Depending on the inclusion or exclusion of a particularly weak study there was said to be a 39-52% risk reduction for complications in the antibiotic group. This meta-analysis has so many problems that it is hard to know where to start. Eriksson] and included only 40 patients. The method of randomization was not described. The 20 appendectomy patients all presumably underwent open surgery which is irrelevant in 2016 when more than 80% of appendectomies in the US are done laparoscopically. After a mean follow-up of 17 months, 7/20 (35%) of those who were treated initially with antibiotics required appendectomy for recurrent appendicitis.

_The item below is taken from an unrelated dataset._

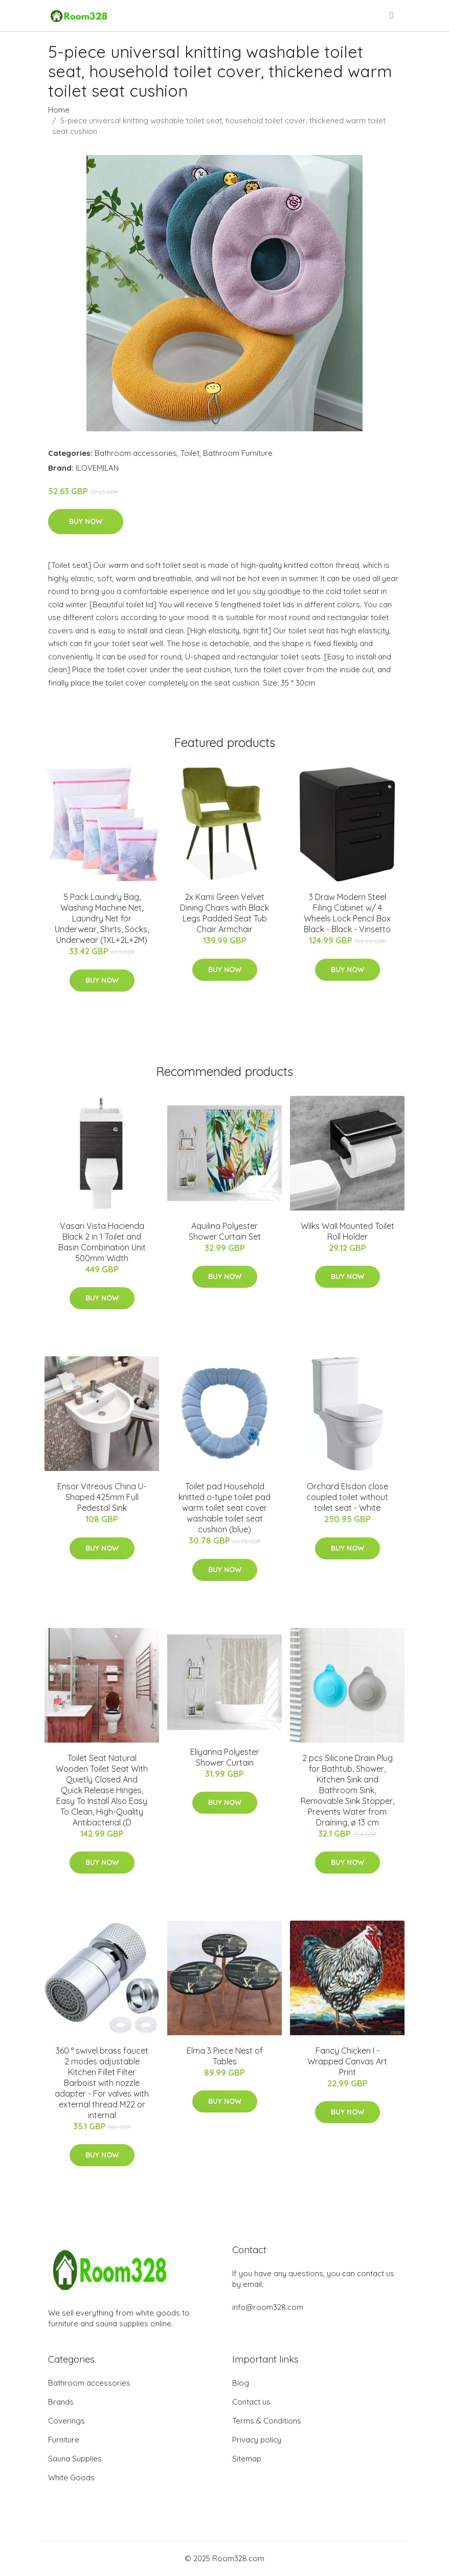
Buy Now (85, 521)
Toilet (190, 453)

Another Swedish study [Hansson 2009] comprised 202 patients who were given antibiotics and 167 patients who had appendectomies. The randomization scheme was by odd or even date of birth, a notoriously poor method. Since the investigators could easily know what group the patients were to be “randomized” to, manipulation of enrollment by the treating physicians may have confounded the results. The diagnosis of appendicitis was made on clinical grounds for more than 70% of the patients. It is possible that some patients who were treated with antibiotics never had appendicitis at all.
The results of this study are difficult to interpret because patients were allowed to cross over from one group to the other based on their preference, the clinical judgment of the surgeon, or for “unspecified clinical judgment.” Since 47.5% of those assigned to antibiotic treatment crossed over and had surgery, the efficacy of antibiotics is difficult to ascertain. This paper claimed that major complications were three times higher in patients who initially had appendectomies. Two of these major complications involved patients who underwent hemicolectomies because a malignancy of the appendix or colon was found during the appendectomy. I would hardly call those complications.

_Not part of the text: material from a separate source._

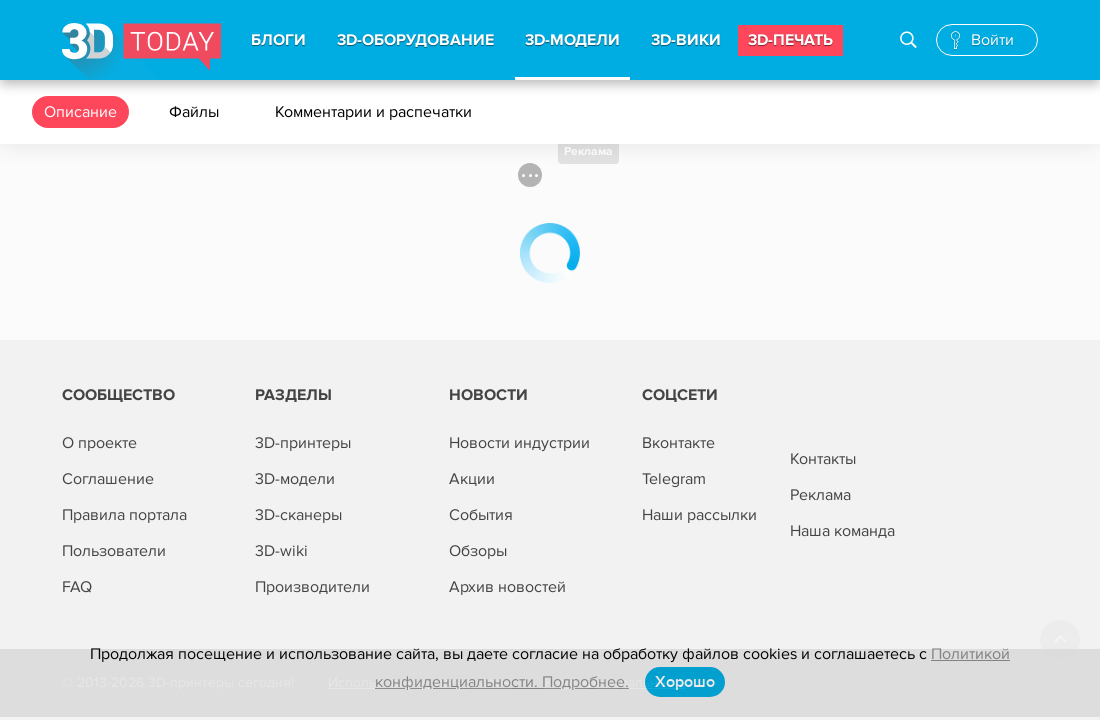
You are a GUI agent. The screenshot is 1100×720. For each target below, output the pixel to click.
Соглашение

A third Swedish study [Styrud 2006] involved only male patients; 124 underwent appendectomy and 128 were given antibiotics only. The diagnosis of acute appendicitis was based on clinical findings and laboratory studies. Despite being published in 2006, only 8 patients (6%) underwent laparoscopic appendectomy. This was probably because the study was conducted from 1996 to 1999. One wonders why it took seven years to be published. 15 of the 128 patients in the antibiotic group had appendectomies within 24 hours because they failed to improve on antibiotics, and seven of them had perforations. Of those treated with antibiotics successfully during the initial hospitalization, another 16 required appendectomy during the one year of follow-up.

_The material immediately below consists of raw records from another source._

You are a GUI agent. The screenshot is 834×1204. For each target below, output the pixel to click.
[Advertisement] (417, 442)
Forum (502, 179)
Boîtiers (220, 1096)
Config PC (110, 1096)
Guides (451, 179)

The total failure rate for antibiotics was 24%. Hospital stays, sick leave days, and time off from work were similar in both groups. It is not clear whether the second hospitalization for the 16 patients in the antibiotic group requiring subsequent appendectomy was counted in the hospital stay and time off from work data. The fourth study was from France [Vons 2011]. Antibiotics were given to 120 patients compared to 119 who underwent appendectomy. Diagnosis of uncomplicated acute appendicitis was made by CT scan in all patients. Of note was that 18% of those who underwent appendectomy as the initial treatment had complicated appendicitis found at surgery despite their CT scan interpretations.
Combining those who failed antibiotic therapy during the index hospitalization and those who required appendectomy later within the year of follow-up, the failure rate for antibiotics was 36.6%. The fifth study was the recent randomized trial from Finland which I dissected soon after it was published [here and here]. Briefly, 27% of patients treated with antibiotics required appendectomy within one year, only 5.5% of appendectomies were done laparoscopically, the antibiotic used was not a first line drug in the US, and the length of follow-up was only one year.
All of the randomized trials in the meta-analysis above have serious methodological flaws. Comparing antibiotics to open appendectomy is not valid in the 21st century. Their follow-ups were too short, and they had failure rates that were, in my opinion, unacceptably high. I remain thoroughly unconvinced about the efficacy of antibiotics for the treatment of appendicitis.